A ring tone meant to mimic a motorbike has been made into a CD so popular it's outselling many of music's biggest names on British charts, reports CBS News Correspondent Richard Roth. But, he adds, what's music to the ears of some is just plain annoying to others.

Downloading musical ring tones is all the rage among cell phone users: Some 25 million people downloaded them in April alone.
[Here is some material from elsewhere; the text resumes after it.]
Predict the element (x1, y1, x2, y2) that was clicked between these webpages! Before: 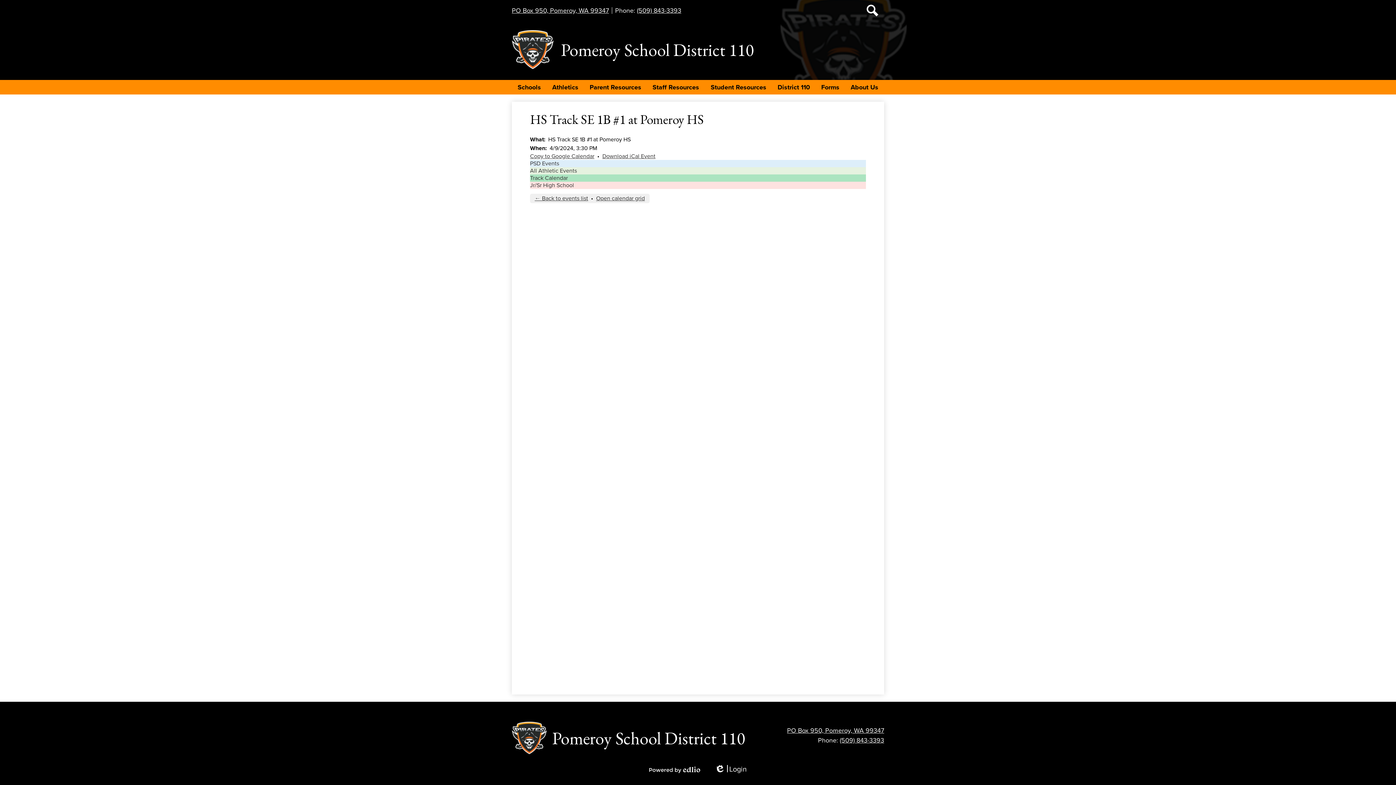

Now a ring tone meant to mimic a motorbike, irritating many people, has inspired others to release it as a single.

They're reaping huge profits, Roth says, from the ring-tone-inspired hit, "Crazy Frog."

It has bumped rock groups Cold Play and Oasis from the top of the British pop charts: 150,000 copies sold in a few days of what's not quite a song and, notes Roth, not quite universally admired.

"I have mixed feelings about the 'Crazy Frog,' " one Londoner told Roth. "Initially, I thought, 'Okay, I can probably handle that.' But now, after complete domination of the television, I actually do wanna kill it!"

"Crazy Frog," though, is said to have made more than $18 million for the company that sells the ring tone version.

The crossover from cell phone to CD single may be a milestone for the music business, Roth observes, or it may simply demonstrate a new potential for cell phones to become really annoying.

Even the man who created the frog and the song says he's now sick of seeing it, and hearing it, Roth points out.